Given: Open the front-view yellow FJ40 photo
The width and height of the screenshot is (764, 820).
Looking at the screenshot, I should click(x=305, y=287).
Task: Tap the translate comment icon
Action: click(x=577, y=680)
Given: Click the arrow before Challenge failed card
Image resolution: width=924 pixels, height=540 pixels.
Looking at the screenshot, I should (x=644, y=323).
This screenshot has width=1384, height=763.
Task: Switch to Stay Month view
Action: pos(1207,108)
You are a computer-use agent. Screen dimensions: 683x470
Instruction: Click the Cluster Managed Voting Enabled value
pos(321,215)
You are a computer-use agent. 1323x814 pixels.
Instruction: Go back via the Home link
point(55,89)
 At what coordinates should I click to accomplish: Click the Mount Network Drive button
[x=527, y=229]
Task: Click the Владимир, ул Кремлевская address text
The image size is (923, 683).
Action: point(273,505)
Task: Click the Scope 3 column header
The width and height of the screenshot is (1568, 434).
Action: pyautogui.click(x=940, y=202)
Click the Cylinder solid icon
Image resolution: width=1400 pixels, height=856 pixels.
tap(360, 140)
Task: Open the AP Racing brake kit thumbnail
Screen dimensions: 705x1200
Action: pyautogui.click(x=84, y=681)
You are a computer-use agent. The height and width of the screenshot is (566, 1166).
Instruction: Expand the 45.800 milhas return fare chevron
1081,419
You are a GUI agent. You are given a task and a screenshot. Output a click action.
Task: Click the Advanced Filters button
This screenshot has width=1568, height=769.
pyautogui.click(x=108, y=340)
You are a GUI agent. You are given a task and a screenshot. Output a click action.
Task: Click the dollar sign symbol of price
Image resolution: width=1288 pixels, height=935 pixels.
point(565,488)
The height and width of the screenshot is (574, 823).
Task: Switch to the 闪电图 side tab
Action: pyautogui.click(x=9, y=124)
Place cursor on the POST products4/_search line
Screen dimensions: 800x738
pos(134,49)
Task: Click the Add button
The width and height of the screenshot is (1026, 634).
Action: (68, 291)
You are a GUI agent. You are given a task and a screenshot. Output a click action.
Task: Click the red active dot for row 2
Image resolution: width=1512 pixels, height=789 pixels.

= = = = =

**What is required:** Could you recast the listing above as a Markdown table with the columns Row and Line, numbering each line of the listing and omitting any blank lines?

**Output:**
| Row | Line |
|---|---|
| 1 | Given: Open the front-view yellow FJ40 photo |
| 2 | The width and height of the screenshot is (764, 820). |
| 3 | Looking at the screenshot, I should click(x=305, y=287). |
| 4 | Task: Tap the translate comment icon |
| 5 | Action: click(x=577, y=680) |
| 6 | Given: Click the arrow before Challenge failed card |
| 7 | Image resolution: width=924 pixels, height=540 pixels. |
| 8 | Looking at the screenshot, I should (x=644, y=323). |
| 9 | This screenshot has width=1384, height=763. |
| 10 | Task: Switch to Stay Month view |
| 11 | Action: pos(1207,108) |
| 12 | You are a computer-use agent. Screen dimensions: 683x470 |
| 13 | Instruction: Click the Cluster Managed Voting Enabled value |
| 14 | pos(321,215) |
| 15 | You are a computer-use agent. 1323x814 pixels. |
| 16 | Instruction: Go back via the Home link |
| 17 | point(55,89) |
| 18 |  At what coordinates should I click to accomplish: Click the Mount Network Drive button |
| 19 | [x=527, y=229] |
| 20 | Task: Click the Владимир, ул Кремлевская address text |
| 21 | The image size is (923, 683). |
| 22 | Action: point(273,505) |
| 23 | Task: Click the Scope 3 column header |
| 24 | The width and height of the screenshot is (1568, 434). |
| 25 | Action: pyautogui.click(x=940, y=202) |
| 26 | Click the Cylinder solid icon |
| 27 | Image resolution: width=1400 pixels, height=856 pixels. |
| 28 | tap(360, 140) |
| 29 | Task: Open the AP Racing brake kit thumbnail |
| 30 | Screen dimensions: 705x1200 |
| 31 | Action: pyautogui.click(x=84, y=681) |
| 32 | You are a computer-use agent. The height and width of the screenshot is (566, 1166). |
| 33 | Instruction: Expand the 45.800 milhas return fare chevron |
| 34 | 1081,419 |
| 35 | You are a GUI agent. You are given a task and a screenshot. Output a click action. |
| 36 | Task: Click the Advanced Filters button |
| 37 | This screenshot has width=1568, height=769. |
| 38 | pyautogui.click(x=108, y=340) |
| 39 | You are a GUI agent. You are given a task and a screenshot. Output a click action. |
| 40 | Task: Click the dollar sign symbol of price |
| 41 | Image resolution: width=1288 pixels, height=935 pixels. |
| 42 | point(565,488) |
| 43 | The height and width of the screenshot is (574, 823). |
| 44 | Task: Switch to the 闪电图 side tab |
| 45 | Action: pyautogui.click(x=9, y=124) |
| 46 | Place cursor on the POST products4/_search line |
| 47 | Screen dimensions: 800x738 |
| 48 | pos(134,49) |
| 49 | Task: Click the Add button |
| 50 | The width and height of the screenshot is (1026, 634). |
| 51 | Action: (68, 291) |
| 52 | You are a GUI agent. You are given a task and a screenshot. Output a click action. |
| 53 | Task: Click the red active dot for row 2 |
| 54 | Image resolution: width=1512 pixels, height=789 pixels. |